Rescale the lines starting at the one containing "For every named" and ending at the one containing "文化施設 (160, 1469)", and give only those lines again, requests included. Multiply every answer coordinate by 0.9 and round to whole numbers, with halves rounding up.
%%
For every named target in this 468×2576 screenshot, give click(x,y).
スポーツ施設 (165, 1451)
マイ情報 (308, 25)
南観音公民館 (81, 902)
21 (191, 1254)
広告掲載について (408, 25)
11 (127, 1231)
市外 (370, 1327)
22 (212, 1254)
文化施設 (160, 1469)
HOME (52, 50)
%%
%%
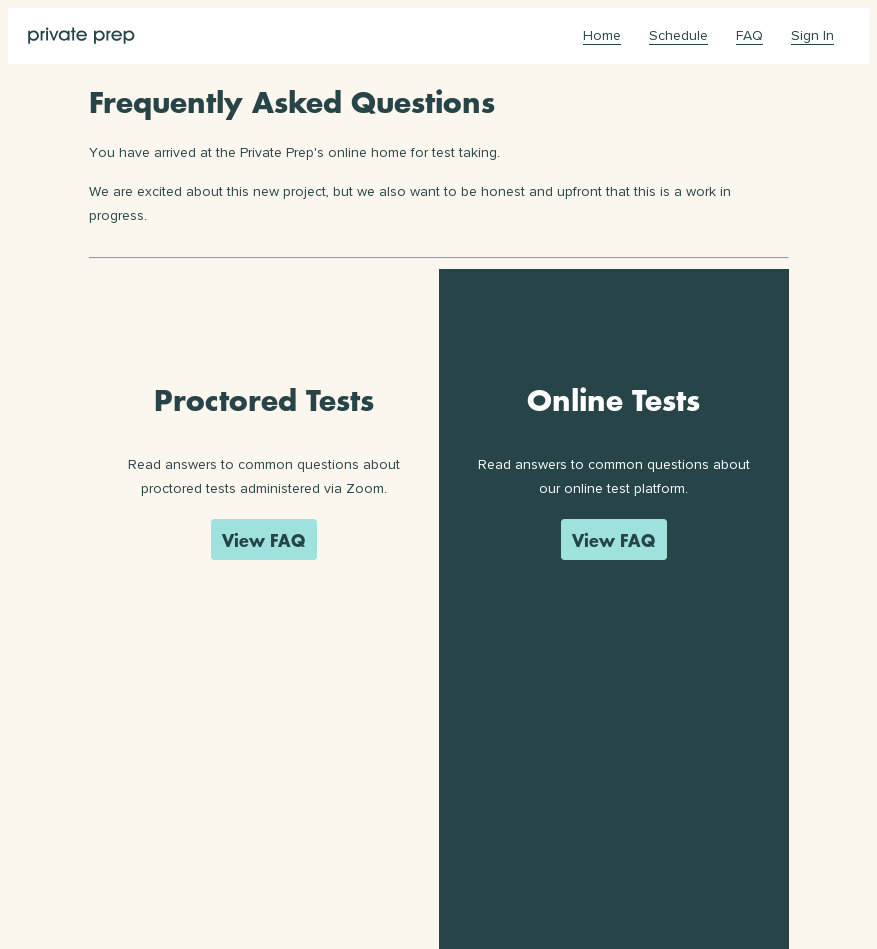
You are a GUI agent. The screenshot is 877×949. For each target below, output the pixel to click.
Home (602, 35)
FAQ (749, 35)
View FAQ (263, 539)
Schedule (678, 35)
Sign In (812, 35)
%%
_ANSWER TO THE TASK_:
For every named target in this 468×2576 screenshot, give click(x,y).
スポーツ施設 (149, 1306)
マイ情報 (277, 23)
南観音公民館 (73, 812)
21 (172, 1129)
広告掲載について (367, 23)
11 (114, 1108)
市外 (333, 1194)
22 (191, 1129)
文化施設 (144, 1322)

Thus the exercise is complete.